"Kita nggak akan ladeni itu. Ngapain kita ikut bodoh seperti pelapor?" kata salah satu terlapor Tommy Sihotang kepada detikcom, Selasa (12/8/2008).
Tommy mengaku tidak mengerti dengan laporan yang diwakili Johnson Pandjaitan itu. "Kalau memalsu, apa yang dipalsukan. Kalau menipu, siapa yang ditipu?" tanyanya.
SCROLL TO CONTINUE WITH CONTENT
Lalu bagaimana pendapat Anda soal KAI tidak berhak melakukan ujian? "Kita balik bertanya, dia kira dia siapa? Kok bisa menyatakan kami tidak berhak," cetusnya.
"Kalau dia Mahkamah Konstitusi (MK) mungkin kita dengarkan. Lha ini, siapa yang ngomong saja saya nggak tahu. Kantornya di mana saya juga nggak tahu. Saya pikir mereka iri hati saja," ujarnya.

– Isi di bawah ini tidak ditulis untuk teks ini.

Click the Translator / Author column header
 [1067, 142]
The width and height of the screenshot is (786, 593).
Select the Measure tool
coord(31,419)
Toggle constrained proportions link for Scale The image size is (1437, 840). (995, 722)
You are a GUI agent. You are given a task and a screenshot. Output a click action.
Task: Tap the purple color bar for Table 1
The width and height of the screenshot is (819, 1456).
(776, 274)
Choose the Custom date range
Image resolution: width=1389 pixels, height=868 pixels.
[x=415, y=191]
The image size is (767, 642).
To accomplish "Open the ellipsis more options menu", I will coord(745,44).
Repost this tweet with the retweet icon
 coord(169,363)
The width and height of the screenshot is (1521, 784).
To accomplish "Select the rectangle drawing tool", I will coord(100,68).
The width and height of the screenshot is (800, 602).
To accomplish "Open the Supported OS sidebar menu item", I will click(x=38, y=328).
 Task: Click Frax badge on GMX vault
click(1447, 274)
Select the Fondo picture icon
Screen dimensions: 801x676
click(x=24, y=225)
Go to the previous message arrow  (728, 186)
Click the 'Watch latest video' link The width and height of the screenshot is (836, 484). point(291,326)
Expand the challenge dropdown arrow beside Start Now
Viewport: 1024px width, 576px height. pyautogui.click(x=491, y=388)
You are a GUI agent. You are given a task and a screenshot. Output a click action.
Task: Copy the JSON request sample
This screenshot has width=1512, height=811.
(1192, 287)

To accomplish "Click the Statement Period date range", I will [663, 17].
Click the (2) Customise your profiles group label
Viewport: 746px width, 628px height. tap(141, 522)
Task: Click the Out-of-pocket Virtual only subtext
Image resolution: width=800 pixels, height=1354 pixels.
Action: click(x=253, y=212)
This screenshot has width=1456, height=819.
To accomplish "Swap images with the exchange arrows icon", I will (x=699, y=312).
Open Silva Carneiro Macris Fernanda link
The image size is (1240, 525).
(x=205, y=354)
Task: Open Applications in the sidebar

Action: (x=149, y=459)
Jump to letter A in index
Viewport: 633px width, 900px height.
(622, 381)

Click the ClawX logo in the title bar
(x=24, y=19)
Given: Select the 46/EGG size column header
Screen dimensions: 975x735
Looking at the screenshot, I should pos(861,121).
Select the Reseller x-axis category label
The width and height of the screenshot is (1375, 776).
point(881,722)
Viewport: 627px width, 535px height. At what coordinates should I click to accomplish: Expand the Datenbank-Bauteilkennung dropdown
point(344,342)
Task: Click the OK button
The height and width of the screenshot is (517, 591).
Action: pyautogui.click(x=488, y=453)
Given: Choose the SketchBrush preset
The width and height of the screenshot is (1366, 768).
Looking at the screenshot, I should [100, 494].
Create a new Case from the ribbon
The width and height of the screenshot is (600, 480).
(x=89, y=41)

Sebelumnya Ketua KPKPAI Johnson Pandjaitan melaporkan 5 orang dari KAI yakni Adnan Buyung Nasution, Indra Sahnun Lubis, Roberto Hutagalung, Tommy Sihotang dan Abadi B Darmo. Mereka dilaporkan atas tuduhan pemalsuan, penggelapan dan penipuan sesuai pasal 266 KUHP tentang pemalsuan, pasal 372 KUHP tentang penggelapan dan pasal 378 KUHP tentang penipuan.